**Text shown**
If you’re anything like me, you’ll find drug abuse hilarious, but there are some out there who take it very seriously indeed. Drug addicts, mainly, but university professors as well (who may or may not be heroin fiends themselves). One such professor is Zach Rosenthal of Duke University, whose virtual crackhouse is intended to simmer down those who are peckish for a bit of the ol’ sniff.
The simulation, which I have titled the Lovely Drugs Nom Nom Program is designed to place addicts in make-believe situations where temptations arise, placing them in so-called “crack-related settings” where cravings are experienced. Cravings for drugs. Delicious drugs. In the game, the cravings will subside, and at that point, the game’s supposed magic is worked, as Rosenthal explains:
The therapist tries to tie that moment, when a craving subsides, to a trigger, like a tone. So the addict eventually learns to associate the sound with the sensation of decreased craving…
For example, if an addict ends up in a [real world] tempting situation, he or she can take out the phone donated by the program, dial a number and hear that tone. The addict remembers the sound learned in the therapy session, and the craving should subside.

**Data**
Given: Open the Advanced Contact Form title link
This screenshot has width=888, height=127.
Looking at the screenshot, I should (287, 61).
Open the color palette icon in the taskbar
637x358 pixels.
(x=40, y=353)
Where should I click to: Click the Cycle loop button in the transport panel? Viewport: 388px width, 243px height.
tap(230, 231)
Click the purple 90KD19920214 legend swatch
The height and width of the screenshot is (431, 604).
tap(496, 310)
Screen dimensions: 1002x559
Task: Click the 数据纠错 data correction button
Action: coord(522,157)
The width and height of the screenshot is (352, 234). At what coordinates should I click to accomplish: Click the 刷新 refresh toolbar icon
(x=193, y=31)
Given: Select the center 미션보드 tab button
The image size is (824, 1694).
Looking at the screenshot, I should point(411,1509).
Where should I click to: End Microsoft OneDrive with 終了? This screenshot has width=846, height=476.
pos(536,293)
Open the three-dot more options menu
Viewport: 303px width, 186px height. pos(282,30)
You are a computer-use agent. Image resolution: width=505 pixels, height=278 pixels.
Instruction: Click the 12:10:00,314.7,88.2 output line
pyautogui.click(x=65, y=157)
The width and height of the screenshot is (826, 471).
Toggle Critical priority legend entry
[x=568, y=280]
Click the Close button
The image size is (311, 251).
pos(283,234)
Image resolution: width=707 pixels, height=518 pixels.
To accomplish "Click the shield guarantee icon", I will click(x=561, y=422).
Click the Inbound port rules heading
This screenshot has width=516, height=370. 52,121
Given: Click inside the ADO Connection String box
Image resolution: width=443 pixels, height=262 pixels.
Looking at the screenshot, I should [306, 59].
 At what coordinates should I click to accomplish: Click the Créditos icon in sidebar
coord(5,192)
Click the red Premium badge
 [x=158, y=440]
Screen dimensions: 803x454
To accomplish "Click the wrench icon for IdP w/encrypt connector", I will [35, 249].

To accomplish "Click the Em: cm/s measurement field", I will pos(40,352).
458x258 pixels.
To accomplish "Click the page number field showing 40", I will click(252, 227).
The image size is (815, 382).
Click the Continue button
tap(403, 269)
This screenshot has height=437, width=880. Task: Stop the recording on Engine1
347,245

**Aim of the exercise**
Please continue the article on the Duke virtual crackhouse therapy from where it stops. The material plays no part in this.

**Written answer**
One plucky crackhead claims that the program has worked wonders for him. “Although I have fallen since I came out of the program, I am clean and have been clean for a good while,” the snowballer beams. Of course, what nobody has pointed out is the reliance that the druggies now have upon this tone. They need to hear that noise to calm down their desires, so we’re effectively causing them to become addicted to sound. Two wrongs don’t make a right, Duke University. Two wrongs don’t make a right.